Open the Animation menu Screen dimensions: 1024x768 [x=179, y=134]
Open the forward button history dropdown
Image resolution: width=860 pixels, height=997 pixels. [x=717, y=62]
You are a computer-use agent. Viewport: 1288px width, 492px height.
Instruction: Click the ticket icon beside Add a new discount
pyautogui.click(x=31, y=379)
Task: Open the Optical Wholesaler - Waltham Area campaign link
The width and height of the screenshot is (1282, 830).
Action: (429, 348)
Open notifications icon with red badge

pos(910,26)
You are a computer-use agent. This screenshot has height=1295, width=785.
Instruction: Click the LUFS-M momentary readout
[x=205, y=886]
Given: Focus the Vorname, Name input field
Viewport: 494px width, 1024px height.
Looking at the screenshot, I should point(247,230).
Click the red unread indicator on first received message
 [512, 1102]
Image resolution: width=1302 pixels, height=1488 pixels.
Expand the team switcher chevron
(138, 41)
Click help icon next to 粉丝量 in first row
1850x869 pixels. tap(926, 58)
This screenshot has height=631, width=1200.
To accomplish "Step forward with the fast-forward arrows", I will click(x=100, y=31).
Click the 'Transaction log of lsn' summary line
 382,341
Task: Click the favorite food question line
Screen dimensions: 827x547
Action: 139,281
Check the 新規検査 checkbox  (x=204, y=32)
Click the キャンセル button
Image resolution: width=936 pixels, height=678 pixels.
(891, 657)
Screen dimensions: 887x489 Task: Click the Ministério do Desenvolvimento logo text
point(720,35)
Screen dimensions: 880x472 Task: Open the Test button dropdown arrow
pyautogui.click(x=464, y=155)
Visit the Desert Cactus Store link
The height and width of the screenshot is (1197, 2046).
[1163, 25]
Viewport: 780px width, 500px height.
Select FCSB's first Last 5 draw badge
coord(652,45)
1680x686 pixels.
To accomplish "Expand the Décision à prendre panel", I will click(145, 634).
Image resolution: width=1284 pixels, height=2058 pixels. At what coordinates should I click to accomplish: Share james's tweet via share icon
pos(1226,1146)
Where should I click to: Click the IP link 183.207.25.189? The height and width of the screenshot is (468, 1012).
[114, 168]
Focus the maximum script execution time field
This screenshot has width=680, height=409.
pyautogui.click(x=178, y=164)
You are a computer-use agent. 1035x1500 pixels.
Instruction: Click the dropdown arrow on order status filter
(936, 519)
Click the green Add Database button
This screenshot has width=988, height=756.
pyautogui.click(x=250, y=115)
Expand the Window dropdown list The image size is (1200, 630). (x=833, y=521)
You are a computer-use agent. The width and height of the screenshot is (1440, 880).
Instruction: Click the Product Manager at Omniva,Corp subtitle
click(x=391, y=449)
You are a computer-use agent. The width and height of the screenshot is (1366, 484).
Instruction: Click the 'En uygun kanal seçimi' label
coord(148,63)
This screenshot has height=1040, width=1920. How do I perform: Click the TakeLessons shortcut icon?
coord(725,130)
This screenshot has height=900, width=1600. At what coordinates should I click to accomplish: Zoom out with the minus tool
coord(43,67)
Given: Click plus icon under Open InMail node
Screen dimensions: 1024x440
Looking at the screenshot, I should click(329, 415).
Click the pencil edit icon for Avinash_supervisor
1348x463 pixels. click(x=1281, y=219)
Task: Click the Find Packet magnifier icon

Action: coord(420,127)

________________

INSTRUCTIONS FOR THE TASK: Your output should be the lines from the one with "You are a computer-use agent. 1035x1500" through the last line of the entries above, copied exactly and nothing more.

RESPONSE AREA:
You are a computer-use agent. 1035x1500 pixels.
Instruction: Click the dropdown arrow on order status filter
(936, 519)
Click the green Add Database button
This screenshot has width=988, height=756.
pyautogui.click(x=250, y=115)
Expand the Window dropdown list The image size is (1200, 630). (x=833, y=521)
You are a computer-use agent. The width and height of the screenshot is (1440, 880).
Instruction: Click the Product Manager at Omniva,Corp subtitle
click(x=391, y=449)
You are a computer-use agent. The width and height of the screenshot is (1366, 484).
Instruction: Click the 'En uygun kanal seçimi' label
coord(148,63)
This screenshot has height=1040, width=1920. How do I perform: Click the TakeLessons shortcut icon?
coord(725,130)
This screenshot has height=900, width=1600. At what coordinates should I click to accomplish: Zoom out with the minus tool
coord(43,67)
Given: Click plus icon under Open InMail node
Screen dimensions: 1024x440
Looking at the screenshot, I should click(329, 415).
Click the pencil edit icon for Avinash_supervisor
1348x463 pixels. click(x=1281, y=219)
Task: Click the Find Packet magnifier icon

Action: coord(420,127)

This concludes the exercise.